The Big Rocks

Recently, I have been working with a large health-care organization through their strategic planning process. It is quite complex and involves focusing all levels and their associated responsibilities, from the CEO down to the first shift nurse, into alignment around their overall objectives. For a system that employs tens of thousands of individuals and services thousands more, this is no simple feat. The group leading this effort introduced new terminology to try to keep the process as easy to comprehend as possible.
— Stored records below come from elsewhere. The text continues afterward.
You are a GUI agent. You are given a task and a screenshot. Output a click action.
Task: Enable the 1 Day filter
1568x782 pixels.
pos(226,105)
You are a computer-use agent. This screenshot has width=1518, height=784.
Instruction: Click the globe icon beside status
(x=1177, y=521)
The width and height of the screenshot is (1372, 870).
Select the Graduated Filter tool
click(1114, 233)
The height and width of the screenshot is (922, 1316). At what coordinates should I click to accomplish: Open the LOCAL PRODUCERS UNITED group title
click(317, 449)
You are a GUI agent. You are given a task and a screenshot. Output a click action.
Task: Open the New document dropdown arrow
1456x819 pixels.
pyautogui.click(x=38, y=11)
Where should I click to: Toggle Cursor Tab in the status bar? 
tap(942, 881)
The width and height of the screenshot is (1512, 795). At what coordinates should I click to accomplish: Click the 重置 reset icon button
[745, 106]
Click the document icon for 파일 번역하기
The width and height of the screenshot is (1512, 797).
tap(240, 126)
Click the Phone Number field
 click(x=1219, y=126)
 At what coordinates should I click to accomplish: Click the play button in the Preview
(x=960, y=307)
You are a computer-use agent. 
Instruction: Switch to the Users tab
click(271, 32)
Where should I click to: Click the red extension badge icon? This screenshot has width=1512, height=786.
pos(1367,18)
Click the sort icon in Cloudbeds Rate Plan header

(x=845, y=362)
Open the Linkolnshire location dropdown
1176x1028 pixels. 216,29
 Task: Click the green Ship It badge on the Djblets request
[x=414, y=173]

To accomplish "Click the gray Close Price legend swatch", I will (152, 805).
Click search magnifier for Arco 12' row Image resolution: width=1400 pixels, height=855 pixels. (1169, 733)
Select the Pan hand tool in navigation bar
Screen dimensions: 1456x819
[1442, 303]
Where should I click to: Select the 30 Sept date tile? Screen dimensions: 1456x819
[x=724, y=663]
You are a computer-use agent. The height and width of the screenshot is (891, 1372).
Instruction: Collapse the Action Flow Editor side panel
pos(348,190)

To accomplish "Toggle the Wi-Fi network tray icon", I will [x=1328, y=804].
They labeled the main key objectives for the institution their “Big Rocks.”  Of course, many of us remember this metaphor from Steven Covey’s book, “First Things First.” He uses this as his foundation for his philosophy on time management and strategic thinking.

Coincidentally, this past weekend, I was reading Michael J. Fox’s new book, “A Funny Thing Happened on the Way to the Future” and he actually opens his book with a little vignette on “Big Rocks.” In a nutshell, he tells the story of a professor who has a large, empty pickle jar and a set of golf-ball sized rocks. He drops these rocks into the jar until they reach the brim. He then asks the class, “Is the jar full?” and of course, many hands shoot up and say “Yes, its full.” He then pulls out a sack of sand and begins to pour the sand around the rocks. Tiny grains cascade in and around until there is no space left in the jar. “Is it full now?” and the class universally said, “Yes! But wait,” he says, and pulls out a can of beer. He begins to pour the beer all around until every last crevice was filled. “Now – it’s full.”

He finished the story by saying this jar represents your life. Make sure the first ingredients are the big stuff – the big rocks! In our lives, this may be our family, our faith, our friends, our health, our passions, and our careers. In our companies and our organizations – these are the things that absolutely MUST happen in order for us to be individually and collectively successful. These are our #1 priorities. Everything else is supportive of these priorities and in some cases just minutiae.

This makes perfect sense – and yet, we often get caught up in the noise that will do little to support what is really important to us.

Of course, the students then ask the professor,”But, what about the beer?!” And he simply responded: “After everything else, you always need to make room for a couple of beers (or something else) with friends.”

Sure it’s important to keep our eyes and energies on the ‘Big Rocks!” Great advice and a great metaphor! It is equally important to celebrate progress, open something cold,  and say “Cheers!”